O Ministério da Educação (MEC) lançou na última quarta-feira (17/09) o programa “Future-se”, que prevê a reestruturação do financiamento e da administração das universidades e institutos federais.
Por trás do discurso de “inovação” defendido pelo ministro da Educação, Abraham Weintraub, está a intenção de ceder completamente a educação superior pública aos interesses do capital privado.
Na prática, o projeto promove o desmonte do ensino superior gratuito, permitindo a interferência de empresas privadas no orçamento universitário. A medida foi recebida com desconfiança pela comunidade acadêmica, que já sofre os efeitos nocivos dos cortes de verbas.
Baseado na lógica de gestão empresarial e fundamentado sobre as diretrizes do mercado financeiro, o Future-se representa uma ameaça real à autonomia didático-científica, administrativa e de gestão financeira e patrimonial das universidades, prevista no artigo 207 da Constituição Federal. Isso porque o programa permite que o patrimônio das instituições passe para as mãos de grandes empresários por meio de contratos de gestão compartilhada, PPPs, comodato ou cessão dos prédios e lotes.
O modelo apresentado pelo MEC aponta que entidades privadas ficarão responsáveis por definir as diretrizes do ensino, da pesquisa científica, do desenvolvimento tecnológico e da gestão de pessoas nas universidades e institutos. Em outras palavras, a educação superior pública e todo seu conhecimento será praticamente doada às empresas.
O ministro Weintraub anunciou que o programa não vai exigir chamamento público para a celebração desses contratos, bastando que as Organizações Sociais (OS) sejam consideradas “aptas” para assumir a administração das instituições. A tendência, portanto, é que o MEC direcione de maneira arbitrária esses acordos, ignorando as demandas internas das IFES e o interesse público.

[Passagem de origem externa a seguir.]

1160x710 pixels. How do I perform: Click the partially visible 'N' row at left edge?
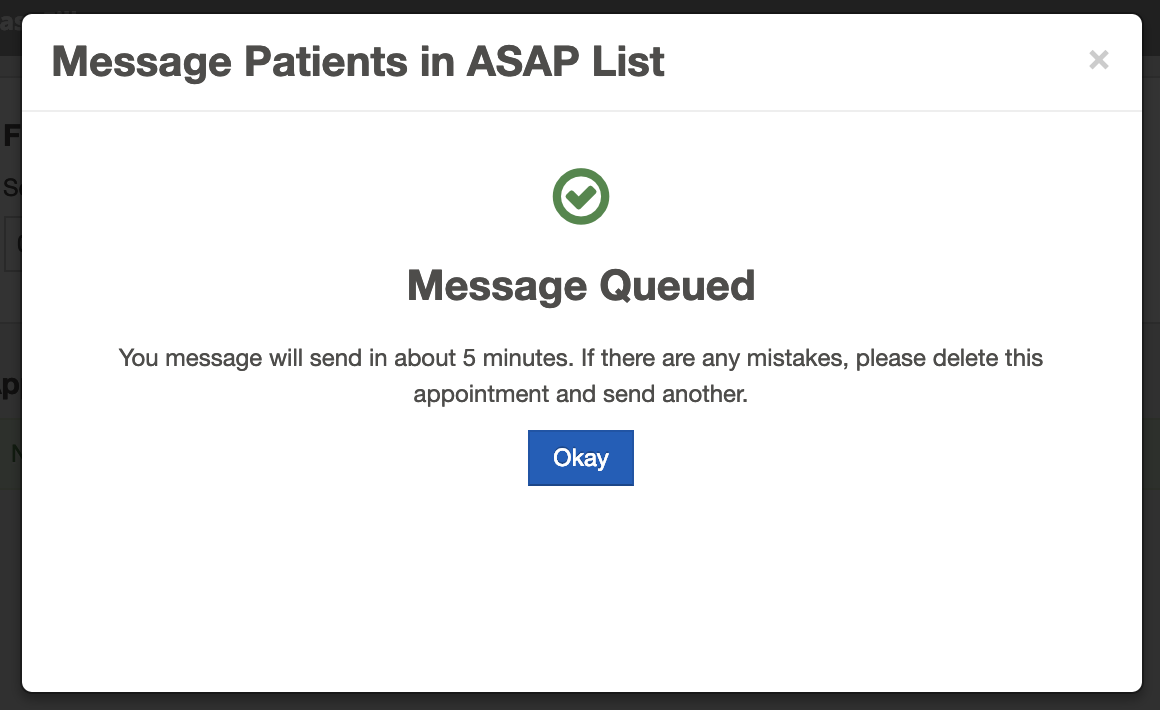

As universidades começariam a deixar de cumprir com seu papel social e passariam a atender aos interesses do mercado.
Para se ter uma ideia, até o espaço físico das universidades poderá ser disponibilizado para as empresas para fins de divulgação e propaganda. Um campus, por exemplo, poderia levar o nome de uma empresa multinacional.
Os retrocessos do programa podem ser facilmente listados. Em primeiro lugar, a produção científica passará a atender aos interesses das grandes empresas, e não às demandas da sociedade.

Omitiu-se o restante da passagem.